*Records for processing*.
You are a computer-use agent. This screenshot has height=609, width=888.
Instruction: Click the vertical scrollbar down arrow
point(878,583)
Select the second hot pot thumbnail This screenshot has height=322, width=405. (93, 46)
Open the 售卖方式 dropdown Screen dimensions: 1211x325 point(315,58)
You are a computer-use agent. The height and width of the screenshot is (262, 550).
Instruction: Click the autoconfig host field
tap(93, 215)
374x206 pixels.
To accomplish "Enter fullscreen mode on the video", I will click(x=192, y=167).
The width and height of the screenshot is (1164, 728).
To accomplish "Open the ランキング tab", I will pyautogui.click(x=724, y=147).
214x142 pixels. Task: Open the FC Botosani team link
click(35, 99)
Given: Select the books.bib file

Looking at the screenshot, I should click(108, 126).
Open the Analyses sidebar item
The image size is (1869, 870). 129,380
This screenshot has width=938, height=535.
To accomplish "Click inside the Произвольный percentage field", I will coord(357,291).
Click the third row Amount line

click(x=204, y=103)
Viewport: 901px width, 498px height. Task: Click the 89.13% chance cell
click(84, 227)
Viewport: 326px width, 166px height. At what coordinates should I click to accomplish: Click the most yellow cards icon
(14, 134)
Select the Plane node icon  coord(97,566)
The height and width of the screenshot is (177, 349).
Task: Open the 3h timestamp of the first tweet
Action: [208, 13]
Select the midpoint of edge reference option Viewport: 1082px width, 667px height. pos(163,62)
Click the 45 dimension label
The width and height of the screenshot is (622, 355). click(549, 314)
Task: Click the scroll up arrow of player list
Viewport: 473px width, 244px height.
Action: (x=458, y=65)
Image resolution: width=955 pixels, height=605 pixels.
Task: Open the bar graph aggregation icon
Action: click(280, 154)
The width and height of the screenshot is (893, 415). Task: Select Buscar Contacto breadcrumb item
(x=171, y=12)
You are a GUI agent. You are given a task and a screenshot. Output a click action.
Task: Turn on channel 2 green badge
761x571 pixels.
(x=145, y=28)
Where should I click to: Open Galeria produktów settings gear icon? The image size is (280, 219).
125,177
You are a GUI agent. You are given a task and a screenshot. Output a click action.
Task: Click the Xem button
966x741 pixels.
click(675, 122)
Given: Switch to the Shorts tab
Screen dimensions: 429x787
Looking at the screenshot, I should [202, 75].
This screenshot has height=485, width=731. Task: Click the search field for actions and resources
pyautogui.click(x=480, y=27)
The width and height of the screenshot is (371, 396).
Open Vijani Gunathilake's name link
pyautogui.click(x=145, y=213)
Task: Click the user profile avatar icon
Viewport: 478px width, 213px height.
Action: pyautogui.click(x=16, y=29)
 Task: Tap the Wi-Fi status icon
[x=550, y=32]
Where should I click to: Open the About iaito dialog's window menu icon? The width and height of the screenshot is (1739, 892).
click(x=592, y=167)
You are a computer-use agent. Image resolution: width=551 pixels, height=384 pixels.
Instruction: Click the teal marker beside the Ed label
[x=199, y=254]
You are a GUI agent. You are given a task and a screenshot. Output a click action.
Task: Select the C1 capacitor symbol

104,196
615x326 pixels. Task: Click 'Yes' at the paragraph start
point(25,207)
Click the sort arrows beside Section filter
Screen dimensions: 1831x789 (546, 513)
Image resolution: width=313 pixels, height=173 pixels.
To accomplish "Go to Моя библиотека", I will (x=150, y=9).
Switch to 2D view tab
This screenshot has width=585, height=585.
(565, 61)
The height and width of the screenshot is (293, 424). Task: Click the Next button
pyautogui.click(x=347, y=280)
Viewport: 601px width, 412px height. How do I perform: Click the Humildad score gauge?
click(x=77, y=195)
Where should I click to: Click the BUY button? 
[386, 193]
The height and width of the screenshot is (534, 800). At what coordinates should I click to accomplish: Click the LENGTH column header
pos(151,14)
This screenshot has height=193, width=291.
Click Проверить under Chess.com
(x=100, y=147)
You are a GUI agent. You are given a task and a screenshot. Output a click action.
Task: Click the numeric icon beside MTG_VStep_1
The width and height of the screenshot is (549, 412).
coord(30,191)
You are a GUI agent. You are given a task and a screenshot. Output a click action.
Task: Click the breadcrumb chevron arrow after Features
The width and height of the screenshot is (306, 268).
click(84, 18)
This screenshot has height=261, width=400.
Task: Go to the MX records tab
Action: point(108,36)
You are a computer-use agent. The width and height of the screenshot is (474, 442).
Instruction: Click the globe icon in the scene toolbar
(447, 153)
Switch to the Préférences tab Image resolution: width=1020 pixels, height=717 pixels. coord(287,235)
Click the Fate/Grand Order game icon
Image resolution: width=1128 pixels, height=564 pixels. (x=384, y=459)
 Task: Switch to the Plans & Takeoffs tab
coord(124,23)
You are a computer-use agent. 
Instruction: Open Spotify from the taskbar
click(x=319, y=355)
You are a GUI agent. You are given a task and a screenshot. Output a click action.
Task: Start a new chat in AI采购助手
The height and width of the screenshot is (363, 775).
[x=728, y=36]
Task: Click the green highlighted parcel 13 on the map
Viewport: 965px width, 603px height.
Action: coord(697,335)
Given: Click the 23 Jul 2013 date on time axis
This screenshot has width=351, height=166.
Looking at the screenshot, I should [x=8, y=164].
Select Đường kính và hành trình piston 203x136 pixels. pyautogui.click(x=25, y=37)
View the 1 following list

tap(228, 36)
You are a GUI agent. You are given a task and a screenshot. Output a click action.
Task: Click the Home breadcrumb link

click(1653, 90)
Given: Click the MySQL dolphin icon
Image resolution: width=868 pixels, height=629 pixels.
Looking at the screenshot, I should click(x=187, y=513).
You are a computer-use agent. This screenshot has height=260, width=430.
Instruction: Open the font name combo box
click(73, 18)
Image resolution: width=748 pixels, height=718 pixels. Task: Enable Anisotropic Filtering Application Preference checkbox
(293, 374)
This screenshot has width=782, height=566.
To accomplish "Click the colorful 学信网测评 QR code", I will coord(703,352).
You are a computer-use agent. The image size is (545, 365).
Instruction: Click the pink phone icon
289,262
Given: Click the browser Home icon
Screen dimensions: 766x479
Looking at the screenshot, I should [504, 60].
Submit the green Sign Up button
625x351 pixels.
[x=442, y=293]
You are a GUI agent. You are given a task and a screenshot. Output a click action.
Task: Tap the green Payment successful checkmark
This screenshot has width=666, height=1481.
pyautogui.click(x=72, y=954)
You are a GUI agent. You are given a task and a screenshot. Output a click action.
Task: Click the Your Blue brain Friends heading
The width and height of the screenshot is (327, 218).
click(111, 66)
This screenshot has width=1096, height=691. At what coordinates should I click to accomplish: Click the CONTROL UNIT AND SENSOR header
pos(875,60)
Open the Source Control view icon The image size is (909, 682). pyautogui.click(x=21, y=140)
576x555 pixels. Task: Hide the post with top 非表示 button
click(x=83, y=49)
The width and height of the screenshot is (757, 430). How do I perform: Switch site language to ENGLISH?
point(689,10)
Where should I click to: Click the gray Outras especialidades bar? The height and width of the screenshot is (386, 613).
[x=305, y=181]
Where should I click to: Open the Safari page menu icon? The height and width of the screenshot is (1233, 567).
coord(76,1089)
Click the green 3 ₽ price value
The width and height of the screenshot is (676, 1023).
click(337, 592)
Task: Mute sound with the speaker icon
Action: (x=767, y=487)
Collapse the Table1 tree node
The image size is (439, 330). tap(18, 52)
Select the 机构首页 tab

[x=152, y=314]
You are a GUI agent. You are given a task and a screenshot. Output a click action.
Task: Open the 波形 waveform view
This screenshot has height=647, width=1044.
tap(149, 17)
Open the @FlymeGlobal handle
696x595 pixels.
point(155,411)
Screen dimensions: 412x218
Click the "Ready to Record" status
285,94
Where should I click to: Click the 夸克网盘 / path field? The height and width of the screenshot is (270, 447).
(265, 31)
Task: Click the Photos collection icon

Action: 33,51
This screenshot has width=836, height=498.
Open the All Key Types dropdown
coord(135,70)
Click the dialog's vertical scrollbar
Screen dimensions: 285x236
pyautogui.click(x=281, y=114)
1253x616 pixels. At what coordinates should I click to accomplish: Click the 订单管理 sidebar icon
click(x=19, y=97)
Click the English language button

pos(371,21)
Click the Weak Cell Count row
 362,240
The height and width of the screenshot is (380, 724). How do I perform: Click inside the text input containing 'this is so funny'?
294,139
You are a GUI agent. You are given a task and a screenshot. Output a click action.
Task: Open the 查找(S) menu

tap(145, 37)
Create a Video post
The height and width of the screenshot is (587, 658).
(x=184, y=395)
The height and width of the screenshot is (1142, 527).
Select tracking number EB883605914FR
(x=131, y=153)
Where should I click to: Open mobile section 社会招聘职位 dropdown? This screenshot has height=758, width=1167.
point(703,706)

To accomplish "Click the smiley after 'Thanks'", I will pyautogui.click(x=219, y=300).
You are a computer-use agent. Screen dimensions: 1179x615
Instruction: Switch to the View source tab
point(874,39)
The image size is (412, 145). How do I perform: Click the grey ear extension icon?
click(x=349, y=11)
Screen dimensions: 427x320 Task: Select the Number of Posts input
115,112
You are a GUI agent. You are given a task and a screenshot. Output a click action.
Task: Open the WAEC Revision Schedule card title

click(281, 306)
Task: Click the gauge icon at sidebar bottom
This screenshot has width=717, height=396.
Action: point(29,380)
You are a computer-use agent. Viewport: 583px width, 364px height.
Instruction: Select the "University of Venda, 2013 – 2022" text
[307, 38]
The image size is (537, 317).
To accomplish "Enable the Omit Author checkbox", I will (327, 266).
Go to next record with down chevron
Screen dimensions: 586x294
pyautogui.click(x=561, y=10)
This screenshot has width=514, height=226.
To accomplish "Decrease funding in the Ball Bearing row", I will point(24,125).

*Description of the task*. Starting at the line with "Select Đường kính" and ending at the line with "Given: Click the MySQL dolphin icon", print each line of the listing above exactly, with no other lines.

*Result of this exercise*.
Select Đường kính và hành trình piston 203x136 pixels. pyautogui.click(x=25, y=37)
View the 1 following list

tap(228, 36)
You are a GUI agent. You are given a task and a screenshot. Output a click action.
Task: Click the Home breadcrumb link

click(1653, 90)
Given: Click the MySQL dolphin icon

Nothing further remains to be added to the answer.